# Changes to Adobe Software Availability



## Paul_DS256 (May 14, 2019)

I received this email from Adobe the other day but can't understand if it relates to my old LR 6 I still run on my old Macbook. I also saw this blog from Light Stalking about limited access to older versions.  

I presently use LR Classic on my home desktop computer but LR  6 on my MacBook. I tried to upgrade the MacOS to a version that would support LR Classic but I took a huge performance hit so down graded.

Can some explain what Adobe is doing?

Thanks


----------



## Paul_DS256 (May 14, 2019)

I found a related conversation already going on at Downloading perpetual LR/PS versions


----------



## Victoria Bampton (May 14, 2019)

You can still run LR6 on your MacBook. If it's a perpetual license, you don't need to do anything. If it's subscription licensed and you want to be entirely legal, simply uninstall and reinstall it. If you decide not to bother, Adobe's just absolving themselves of legal responsibility.


----------



## Paul_DS256 (May 14, 2019)

Thanks Victoria. Adobe doesn't make it easy to understand.


----------



## Victoria Bampton (May 14, 2019)

Paul_DS256 said:


> Thanks Victoria. Adobe doesn't make it easy to understand.


I think they're limited by what they can legally say on this one - but yes, communication's not a strength at the best of times!


----------



## PhilBurton (May 14, 2019)

Victoria Bampton said:


> I think they're limited by what they can legally say on this one - but yes, communication's not a strength at the best of times!


 As best as I can understand the root cause of this latest brouhaha is Oracle's changes to the license for commercial use of Java.  You can read about the changes here Java licensing has changed, and you could be affected.  These changes are public knowledge.  Nothing is preventing Adobe from announcing that changes initated by Oracle have caused them to make their own changes.

This issue is a microcosm of a fundamental issue in the entire software industry.  Many commercial products are built with components purchased or licenced from other companies.  (Just look at the About tab for LR.)  If that other company changes terms or drops support for their product, then the first-party vendor has to make adjustments or there may be impacts on the product.  We saw that happen a bit earlier when Google changed the Maps API, and the Maps features in LR 6 stopped working, because Adobe (apparently) declined to update LR 6.14 to use the newer Maps API.


----------



## Johan Elzenga (May 14, 2019)

PhilBurton said:


> Nothing is preventing Adobe from announcing that changes initated by Oracle have caused them to make their own changes.

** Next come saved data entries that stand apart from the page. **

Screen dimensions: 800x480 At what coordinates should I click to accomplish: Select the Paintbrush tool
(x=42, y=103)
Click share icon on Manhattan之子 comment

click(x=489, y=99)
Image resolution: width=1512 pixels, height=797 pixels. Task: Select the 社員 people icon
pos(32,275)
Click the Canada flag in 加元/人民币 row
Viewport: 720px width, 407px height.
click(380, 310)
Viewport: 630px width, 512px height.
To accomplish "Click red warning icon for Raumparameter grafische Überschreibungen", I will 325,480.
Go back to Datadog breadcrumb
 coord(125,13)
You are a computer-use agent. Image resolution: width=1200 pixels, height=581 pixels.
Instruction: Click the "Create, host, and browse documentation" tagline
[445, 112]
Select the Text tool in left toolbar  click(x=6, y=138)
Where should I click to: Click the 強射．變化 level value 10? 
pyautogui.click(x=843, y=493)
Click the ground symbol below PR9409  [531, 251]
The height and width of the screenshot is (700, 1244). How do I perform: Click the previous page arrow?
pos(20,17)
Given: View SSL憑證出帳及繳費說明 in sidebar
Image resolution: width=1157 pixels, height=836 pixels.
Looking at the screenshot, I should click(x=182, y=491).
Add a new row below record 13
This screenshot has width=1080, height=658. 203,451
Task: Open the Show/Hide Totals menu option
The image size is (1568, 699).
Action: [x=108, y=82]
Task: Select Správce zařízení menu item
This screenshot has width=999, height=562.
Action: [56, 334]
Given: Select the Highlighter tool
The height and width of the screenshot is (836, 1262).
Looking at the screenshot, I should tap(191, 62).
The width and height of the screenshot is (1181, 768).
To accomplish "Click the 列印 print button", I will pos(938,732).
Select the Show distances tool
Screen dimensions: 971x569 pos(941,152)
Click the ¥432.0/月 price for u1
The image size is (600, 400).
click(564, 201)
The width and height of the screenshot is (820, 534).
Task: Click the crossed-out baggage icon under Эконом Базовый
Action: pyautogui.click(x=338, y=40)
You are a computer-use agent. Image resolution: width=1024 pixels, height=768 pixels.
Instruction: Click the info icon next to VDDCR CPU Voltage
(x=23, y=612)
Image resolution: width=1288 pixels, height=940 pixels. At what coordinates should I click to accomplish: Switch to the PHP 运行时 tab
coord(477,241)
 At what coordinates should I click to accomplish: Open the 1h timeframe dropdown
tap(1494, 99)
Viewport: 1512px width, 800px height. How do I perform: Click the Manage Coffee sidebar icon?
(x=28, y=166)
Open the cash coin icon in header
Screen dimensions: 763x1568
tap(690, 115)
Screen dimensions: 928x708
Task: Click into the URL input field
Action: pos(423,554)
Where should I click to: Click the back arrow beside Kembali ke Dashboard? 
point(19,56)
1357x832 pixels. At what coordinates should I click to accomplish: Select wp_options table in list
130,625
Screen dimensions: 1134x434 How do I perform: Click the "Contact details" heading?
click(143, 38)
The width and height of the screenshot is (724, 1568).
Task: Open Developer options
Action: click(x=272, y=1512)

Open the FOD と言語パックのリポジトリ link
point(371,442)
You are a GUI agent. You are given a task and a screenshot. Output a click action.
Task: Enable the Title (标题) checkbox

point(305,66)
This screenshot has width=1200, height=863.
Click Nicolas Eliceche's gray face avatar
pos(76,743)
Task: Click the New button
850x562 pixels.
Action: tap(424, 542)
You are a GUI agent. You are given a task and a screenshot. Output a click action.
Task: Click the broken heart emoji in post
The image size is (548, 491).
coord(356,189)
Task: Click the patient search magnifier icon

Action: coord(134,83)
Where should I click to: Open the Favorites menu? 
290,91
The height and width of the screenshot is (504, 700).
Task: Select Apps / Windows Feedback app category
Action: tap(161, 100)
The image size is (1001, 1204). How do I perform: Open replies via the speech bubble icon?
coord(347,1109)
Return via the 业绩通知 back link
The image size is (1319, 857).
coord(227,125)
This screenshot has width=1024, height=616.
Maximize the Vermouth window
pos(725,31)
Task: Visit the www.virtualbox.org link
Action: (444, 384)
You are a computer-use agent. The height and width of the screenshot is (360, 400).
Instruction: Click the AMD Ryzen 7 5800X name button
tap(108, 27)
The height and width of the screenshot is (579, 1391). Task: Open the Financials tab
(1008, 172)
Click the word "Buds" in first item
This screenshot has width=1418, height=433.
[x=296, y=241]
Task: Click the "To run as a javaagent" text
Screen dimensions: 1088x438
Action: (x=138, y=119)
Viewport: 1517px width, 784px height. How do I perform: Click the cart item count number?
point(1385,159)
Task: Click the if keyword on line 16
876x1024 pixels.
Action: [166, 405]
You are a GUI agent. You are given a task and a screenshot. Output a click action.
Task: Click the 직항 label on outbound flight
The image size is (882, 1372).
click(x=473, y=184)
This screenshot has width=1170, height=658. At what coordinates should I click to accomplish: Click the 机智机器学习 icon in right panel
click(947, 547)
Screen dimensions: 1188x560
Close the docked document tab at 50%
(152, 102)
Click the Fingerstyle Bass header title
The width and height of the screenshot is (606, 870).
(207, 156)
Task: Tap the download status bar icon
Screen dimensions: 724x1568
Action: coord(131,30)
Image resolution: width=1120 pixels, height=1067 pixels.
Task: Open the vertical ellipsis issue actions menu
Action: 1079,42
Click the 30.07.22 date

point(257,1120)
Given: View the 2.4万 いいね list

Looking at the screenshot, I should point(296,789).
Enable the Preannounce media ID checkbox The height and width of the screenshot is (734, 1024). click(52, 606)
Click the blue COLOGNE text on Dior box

I'm sure that if Adobe _could_ explain it publicly, they would.


----------



## Conrad Chavez (May 14, 2019)

It has been pointed out that Avid published a nearly identical announcement for their applications, with very similar impacts regarding perpetual and subscription licenses:
http://avid.force.com/pkb/articles/en_US/FAQ/Changes-to-Media-Composer-Licenses-in-2019/


> Due to licensing reasons, Avid will be updating Media Composer licenses and subscriptions, which will impact the software versions that they can run. Beginning May 30th, 2019, new perpetual and subscription licenses will only be able to run Media Composer 2018.9 or higher. In addition, existing subscriptions will only be able to run Media Composer 2018.9 or higher upon renewal. Please review the below Q&A for more information.



Avid is also not going into additional detail about the "licensing reasons." Something out there is apparently affecting multiple developers.


----------



## PhilBurton (May 15, 2019)

Conrad Chavez said:


> Avid is also not going into additional detail about the "licensing reasons." Something out there is apparently affecting multiple developers.



I'm going to "speculate" that the common reason is management tone-deafness to their customers' needs.

Phil


----------



## Victoria Bampton (May 15, 2019)

PhilBurton said:


> I'm going to "speculate" that the common reason is management tone-deafness to their customers' needs.


While Adobe's often (quite rightly) seen as "the bad guy", Adobe's clearly being sued for something (one might Google to see what's most likely), so they'll be watching what they're saying. They certainly could have phrased it a million times better, but this doesn't look like something they'd have done to spite their customers.


----------